MiniMax

MiniMax Video Generation Tools

Generate short-form video from text prompts. MiniMax handles 720p and 1080p output at 24 or 30 frames per second with 12 built-in style presets, scene composition controls, and batch processing for high-volume production.

Text-to-Video Pipeline

MiniMax converts natural language prompts into video clips through a diffusion-based generation pipeline with configurable resolution, duration, frame rate, and style.

The video generation pipeline accepts a text prompt up to 3,000 characters describing scene content, camera movement, lighting, and visual style. MiniMax processes the prompt through a diffusion model trained on paired text-video data, producing frames at the requested resolution sequentially.
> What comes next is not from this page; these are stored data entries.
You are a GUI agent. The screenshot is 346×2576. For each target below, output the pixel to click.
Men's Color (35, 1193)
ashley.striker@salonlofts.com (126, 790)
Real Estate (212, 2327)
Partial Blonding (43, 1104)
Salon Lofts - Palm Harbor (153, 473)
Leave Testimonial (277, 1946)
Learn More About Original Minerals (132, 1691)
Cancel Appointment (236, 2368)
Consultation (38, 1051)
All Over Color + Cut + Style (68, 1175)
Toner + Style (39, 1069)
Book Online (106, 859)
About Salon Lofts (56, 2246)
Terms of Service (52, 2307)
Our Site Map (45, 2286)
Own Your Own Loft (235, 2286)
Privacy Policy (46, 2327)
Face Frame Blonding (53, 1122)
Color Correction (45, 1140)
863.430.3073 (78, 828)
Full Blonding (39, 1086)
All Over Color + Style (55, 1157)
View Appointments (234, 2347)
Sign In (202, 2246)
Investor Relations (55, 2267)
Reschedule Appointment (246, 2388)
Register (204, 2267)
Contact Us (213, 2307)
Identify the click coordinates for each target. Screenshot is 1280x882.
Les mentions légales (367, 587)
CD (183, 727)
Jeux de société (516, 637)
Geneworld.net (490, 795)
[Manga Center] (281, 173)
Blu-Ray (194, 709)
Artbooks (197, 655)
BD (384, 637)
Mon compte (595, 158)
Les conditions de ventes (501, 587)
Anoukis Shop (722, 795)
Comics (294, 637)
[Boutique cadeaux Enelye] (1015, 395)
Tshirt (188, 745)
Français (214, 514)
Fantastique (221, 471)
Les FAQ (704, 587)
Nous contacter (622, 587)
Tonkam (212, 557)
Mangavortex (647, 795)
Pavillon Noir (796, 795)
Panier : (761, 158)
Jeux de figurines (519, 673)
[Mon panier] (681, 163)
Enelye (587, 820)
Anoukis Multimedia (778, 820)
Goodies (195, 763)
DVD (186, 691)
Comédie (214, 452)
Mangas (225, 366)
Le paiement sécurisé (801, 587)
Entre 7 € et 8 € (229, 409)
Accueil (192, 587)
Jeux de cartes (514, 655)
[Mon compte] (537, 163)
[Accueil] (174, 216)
Each frame passes through a post-processing stage that applies color correction, temporal smoothing, and optional audio synchronization. Output videos range from 2 to 60 seconds in duration. Longer outputs composite multiple generation segments with automatic scene transition detection and blending.

Generation time scales with resolution and duration. A 5-second 720p clip at 24fps typically completes in 45 to 90 seconds on the US West endpoint under normal load. A 10-second 1080p clip at 30fps requires 3 to 5 minutes. The asynchronous generation endpoint returns a job ID immediately so your application can poll for completion while handling other tasks. Webhook notifications are available for completed, failed, and partially-completed jobs.

Video Pipeline Summary:

MiniMax video generation covers text-to-video at 720p/1080p, 12 style presets, batch processing of up to 50 prompts, prompt-based scene editing, and frame-level control over camera motion and lighting. Output in MP4 or WebM with optional audio tracks.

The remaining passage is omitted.